- Instructions to follow -
Could you copy the lines below exactly, leaving none out?

-*-

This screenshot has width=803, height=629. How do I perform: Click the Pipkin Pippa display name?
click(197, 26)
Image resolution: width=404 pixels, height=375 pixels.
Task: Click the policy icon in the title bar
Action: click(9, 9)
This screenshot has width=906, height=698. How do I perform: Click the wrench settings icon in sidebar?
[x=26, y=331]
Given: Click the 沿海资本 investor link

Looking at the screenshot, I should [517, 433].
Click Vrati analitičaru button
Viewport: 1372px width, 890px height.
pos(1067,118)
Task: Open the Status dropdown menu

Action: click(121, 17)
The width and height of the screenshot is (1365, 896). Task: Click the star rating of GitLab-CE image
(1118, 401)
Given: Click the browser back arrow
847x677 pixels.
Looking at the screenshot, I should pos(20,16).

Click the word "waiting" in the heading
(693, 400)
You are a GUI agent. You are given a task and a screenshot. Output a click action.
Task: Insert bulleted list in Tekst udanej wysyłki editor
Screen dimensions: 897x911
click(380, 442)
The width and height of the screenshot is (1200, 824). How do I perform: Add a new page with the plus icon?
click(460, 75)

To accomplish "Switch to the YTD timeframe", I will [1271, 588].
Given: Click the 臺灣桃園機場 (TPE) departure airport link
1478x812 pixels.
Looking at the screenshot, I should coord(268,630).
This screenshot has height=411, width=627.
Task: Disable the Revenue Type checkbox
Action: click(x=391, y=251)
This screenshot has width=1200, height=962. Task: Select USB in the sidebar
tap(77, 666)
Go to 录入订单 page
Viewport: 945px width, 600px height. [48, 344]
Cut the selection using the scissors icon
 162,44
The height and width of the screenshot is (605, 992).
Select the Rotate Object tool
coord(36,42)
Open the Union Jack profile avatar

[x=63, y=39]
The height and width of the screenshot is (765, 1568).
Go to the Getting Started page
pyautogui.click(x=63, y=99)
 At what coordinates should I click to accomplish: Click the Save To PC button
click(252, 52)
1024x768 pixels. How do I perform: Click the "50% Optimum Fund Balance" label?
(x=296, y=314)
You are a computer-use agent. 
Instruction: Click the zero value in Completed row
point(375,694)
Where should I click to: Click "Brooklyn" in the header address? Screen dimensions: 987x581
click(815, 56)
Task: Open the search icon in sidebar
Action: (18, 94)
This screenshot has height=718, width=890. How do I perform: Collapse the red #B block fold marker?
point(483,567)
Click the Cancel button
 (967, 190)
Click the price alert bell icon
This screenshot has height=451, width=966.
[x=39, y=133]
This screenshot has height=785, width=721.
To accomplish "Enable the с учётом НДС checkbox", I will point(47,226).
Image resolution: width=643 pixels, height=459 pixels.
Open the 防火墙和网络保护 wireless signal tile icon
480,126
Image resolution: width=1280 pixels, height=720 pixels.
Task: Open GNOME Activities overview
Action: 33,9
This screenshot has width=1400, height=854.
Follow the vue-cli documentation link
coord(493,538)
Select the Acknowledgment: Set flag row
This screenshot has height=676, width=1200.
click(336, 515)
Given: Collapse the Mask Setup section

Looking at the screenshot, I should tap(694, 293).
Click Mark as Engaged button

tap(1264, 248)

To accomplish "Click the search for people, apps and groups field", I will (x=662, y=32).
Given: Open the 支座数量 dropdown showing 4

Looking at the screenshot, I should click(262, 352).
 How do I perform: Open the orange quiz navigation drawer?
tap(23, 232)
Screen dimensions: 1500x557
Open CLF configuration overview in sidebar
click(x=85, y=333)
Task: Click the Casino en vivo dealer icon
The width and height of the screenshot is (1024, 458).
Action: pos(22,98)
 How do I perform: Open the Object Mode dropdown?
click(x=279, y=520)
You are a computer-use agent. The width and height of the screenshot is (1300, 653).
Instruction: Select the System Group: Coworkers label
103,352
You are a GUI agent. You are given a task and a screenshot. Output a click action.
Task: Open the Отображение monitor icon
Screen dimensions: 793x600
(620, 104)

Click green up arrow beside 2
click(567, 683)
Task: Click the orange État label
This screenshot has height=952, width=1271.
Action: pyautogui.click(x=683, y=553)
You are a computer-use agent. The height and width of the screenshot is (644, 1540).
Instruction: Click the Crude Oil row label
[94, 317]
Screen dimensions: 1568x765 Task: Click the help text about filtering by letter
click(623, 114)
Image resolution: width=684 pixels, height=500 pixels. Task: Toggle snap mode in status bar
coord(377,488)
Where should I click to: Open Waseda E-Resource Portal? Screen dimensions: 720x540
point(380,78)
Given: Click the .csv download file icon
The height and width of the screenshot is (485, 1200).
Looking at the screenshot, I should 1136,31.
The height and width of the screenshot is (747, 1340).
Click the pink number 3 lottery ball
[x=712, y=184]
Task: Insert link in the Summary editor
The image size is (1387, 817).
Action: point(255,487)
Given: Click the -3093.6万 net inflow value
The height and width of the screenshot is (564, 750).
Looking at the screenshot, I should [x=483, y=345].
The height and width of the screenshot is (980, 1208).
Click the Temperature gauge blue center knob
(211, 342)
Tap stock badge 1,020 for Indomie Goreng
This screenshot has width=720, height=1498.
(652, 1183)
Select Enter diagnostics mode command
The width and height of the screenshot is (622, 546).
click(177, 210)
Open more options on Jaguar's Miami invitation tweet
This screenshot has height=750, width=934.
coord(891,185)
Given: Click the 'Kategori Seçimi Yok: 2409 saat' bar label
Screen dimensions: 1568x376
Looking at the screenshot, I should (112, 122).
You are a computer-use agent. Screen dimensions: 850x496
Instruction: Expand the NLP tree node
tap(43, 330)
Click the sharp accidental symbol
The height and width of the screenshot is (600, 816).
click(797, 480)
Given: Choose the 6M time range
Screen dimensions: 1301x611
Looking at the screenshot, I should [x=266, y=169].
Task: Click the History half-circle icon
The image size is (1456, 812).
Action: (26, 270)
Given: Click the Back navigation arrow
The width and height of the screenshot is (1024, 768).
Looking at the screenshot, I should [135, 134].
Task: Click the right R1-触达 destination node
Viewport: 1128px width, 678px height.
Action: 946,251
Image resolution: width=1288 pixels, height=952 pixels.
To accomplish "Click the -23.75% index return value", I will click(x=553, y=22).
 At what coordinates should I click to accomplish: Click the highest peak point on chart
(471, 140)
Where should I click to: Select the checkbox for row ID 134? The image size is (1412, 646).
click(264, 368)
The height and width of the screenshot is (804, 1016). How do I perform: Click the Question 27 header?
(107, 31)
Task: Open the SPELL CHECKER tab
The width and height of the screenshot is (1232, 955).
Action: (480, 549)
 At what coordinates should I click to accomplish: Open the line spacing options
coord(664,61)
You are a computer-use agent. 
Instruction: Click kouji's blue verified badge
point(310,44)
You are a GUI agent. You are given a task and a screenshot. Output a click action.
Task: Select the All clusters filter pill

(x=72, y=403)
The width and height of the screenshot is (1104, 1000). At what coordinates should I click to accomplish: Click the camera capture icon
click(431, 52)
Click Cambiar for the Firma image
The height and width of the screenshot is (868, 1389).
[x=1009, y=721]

-*-

- Your solution -
This screenshot has width=803, height=629. How do I perform: Click the Pipkin Pippa display name?
click(197, 26)
Image resolution: width=404 pixels, height=375 pixels.
Task: Click the policy icon in the title bar
Action: click(9, 9)
This screenshot has width=906, height=698. How do I perform: Click the wrench settings icon in sidebar?
[x=26, y=331]
Given: Click the 沿海资本 investor link

Looking at the screenshot, I should [517, 433].
Click Vrati analitičaru button
Viewport: 1372px width, 890px height.
pos(1067,118)
Task: Open the Status dropdown menu

Action: click(121, 17)
The width and height of the screenshot is (1365, 896). Task: Click the star rating of GitLab-CE image
(1118, 401)
Given: Click the browser back arrow
847x677 pixels.
Looking at the screenshot, I should pos(20,16).

Click the word "waiting" in the heading
(693, 400)
You are a GUI agent. You are given a task and a screenshot. Output a click action.
Task: Insert bulleted list in Tekst udanej wysyłki editor
Screen dimensions: 897x911
click(380, 442)
The width and height of the screenshot is (1200, 824). How do I perform: Add a new page with the plus icon?
click(460, 75)

To accomplish "Switch to the YTD timeframe", I will [1271, 588].
Given: Click the 臺灣桃園機場 (TPE) departure airport link
1478x812 pixels.
Looking at the screenshot, I should coord(268,630).
This screenshot has height=411, width=627.
Task: Disable the Revenue Type checkbox
Action: click(x=391, y=251)
This screenshot has width=1200, height=962. Task: Select USB in the sidebar
tap(77, 666)
Go to 录入订单 page
Viewport: 945px width, 600px height. [48, 344]
Cut the selection using the scissors icon
 162,44
The height and width of the screenshot is (605, 992).
Select the Rotate Object tool
coord(36,42)
Open the Union Jack profile avatar

[x=63, y=39]
The height and width of the screenshot is (765, 1568).
Go to the Getting Started page
pyautogui.click(x=63, y=99)
 At what coordinates should I click to accomplish: Click the Save To PC button
click(252, 52)
1024x768 pixels. How do I perform: Click the "50% Optimum Fund Balance" label?
(x=296, y=314)
You are a computer-use agent. 
Instruction: Click the zero value in Completed row
point(375,694)
Where should I click to: Click "Brooklyn" in the header address? Screen dimensions: 987x581
click(815, 56)
Task: Open the search icon in sidebar
Action: (18, 94)
This screenshot has height=718, width=890. How do I perform: Collapse the red #B block fold marker?
point(483,567)
Click the Cancel button
 (967, 190)
Click the price alert bell icon
This screenshot has height=451, width=966.
[x=39, y=133]
This screenshot has height=785, width=721.
To accomplish "Enable the с учётом НДС checkbox", I will point(47,226).
Image resolution: width=643 pixels, height=459 pixels.
Open the 防火墙和网络保护 wireless signal tile icon
480,126
Image resolution: width=1280 pixels, height=720 pixels.
Task: Open GNOME Activities overview
Action: 33,9
This screenshot has width=1400, height=854.
Follow the vue-cli documentation link
coord(493,538)
Select the Acknowledgment: Set flag row
This screenshot has height=676, width=1200.
click(336, 515)
Given: Collapse the Mask Setup section

Looking at the screenshot, I should tap(694, 293).
Click Mark as Engaged button

tap(1264, 248)

To accomplish "Click the search for people, apps and groups field", I will (x=662, y=32).
Given: Open the 支座数量 dropdown showing 4

Looking at the screenshot, I should click(262, 352).
 How do I perform: Open the orange quiz navigation drawer?
tap(23, 232)
Screen dimensions: 1500x557
Open CLF configuration overview in sidebar
click(x=85, y=333)
Task: Click the Casino en vivo dealer icon
The width and height of the screenshot is (1024, 458).
Action: pos(22,98)
 How do I perform: Open the Object Mode dropdown?
click(x=279, y=520)
You are a computer-use agent. The width and height of the screenshot is (1300, 653).
Instruction: Select the System Group: Coworkers label
103,352
You are a GUI agent. You are given a task and a screenshot. Output a click action.
Task: Open the Отображение monitor icon
Screen dimensions: 793x600
(620, 104)

Click green up arrow beside 2
click(567, 683)
Task: Click the orange État label
This screenshot has height=952, width=1271.
Action: pyautogui.click(x=683, y=553)
You are a computer-use agent. The height and width of the screenshot is (644, 1540).
Instruction: Click the Crude Oil row label
[94, 317]
Screen dimensions: 1568x765 Task: Click the help text about filtering by letter
click(623, 114)
Image resolution: width=684 pixels, height=500 pixels. Task: Toggle snap mode in status bar
coord(377,488)
Where should I click to: Open Waseda E-Resource Portal? Screen dimensions: 720x540
point(380,78)
Given: Click the .csv download file icon
The height and width of the screenshot is (485, 1200).
Looking at the screenshot, I should 1136,31.
The height and width of the screenshot is (747, 1340).
Click the pink number 3 lottery ball
[x=712, y=184]
Task: Insert link in the Summary editor
The image size is (1387, 817).
Action: point(255,487)
Given: Click the -3093.6万 net inflow value
The height and width of the screenshot is (564, 750).
Looking at the screenshot, I should [x=483, y=345].
The height and width of the screenshot is (980, 1208).
Click the Temperature gauge blue center knob
(211, 342)
Tap stock badge 1,020 for Indomie Goreng
This screenshot has width=720, height=1498.
(652, 1183)
Select Enter diagnostics mode command
The width and height of the screenshot is (622, 546).
click(177, 210)
Open more options on Jaguar's Miami invitation tweet
This screenshot has height=750, width=934.
coord(891,185)
Given: Click the 'Kategori Seçimi Yok: 2409 saat' bar label
Screen dimensions: 1568x376
Looking at the screenshot, I should (112, 122).
You are a computer-use agent. Screen dimensions: 850x496
Instruction: Expand the NLP tree node
tap(43, 330)
Click the sharp accidental symbol
The height and width of the screenshot is (600, 816).
click(797, 480)
Given: Choose the 6M time range
Screen dimensions: 1301x611
Looking at the screenshot, I should [x=266, y=169].
Task: Click the History half-circle icon
The image size is (1456, 812).
Action: (26, 270)
Given: Click the Back navigation arrow
The width and height of the screenshot is (1024, 768).
Looking at the screenshot, I should [135, 134].
Task: Click the right R1-触达 destination node
Viewport: 1128px width, 678px height.
Action: 946,251
Image resolution: width=1288 pixels, height=952 pixels.
To accomplish "Click the -23.75% index return value", I will click(x=553, y=22).
 At what coordinates should I click to accomplish: Click the highest peak point on chart
(471, 140)
Where should I click to: Select the checkbox for row ID 134? The image size is (1412, 646).
click(264, 368)
The height and width of the screenshot is (804, 1016). How do I perform: Click the Question 27 header?
(107, 31)
Task: Open the SPELL CHECKER tab
The width and height of the screenshot is (1232, 955).
Action: (480, 549)
 At what coordinates should I click to accomplish: Open the line spacing options
coord(664,61)
You are a computer-use agent. 
Instruction: Click kouji's blue verified badge
point(310,44)
You are a GUI agent. You are given a task and a screenshot. Output a click action.
Task: Select the All clusters filter pill

(x=72, y=403)
The width and height of the screenshot is (1104, 1000). At what coordinates should I click to accomplish: Click the camera capture icon
click(431, 52)
Click Cambiar for the Firma image
The height and width of the screenshot is (868, 1389).
[x=1009, y=721]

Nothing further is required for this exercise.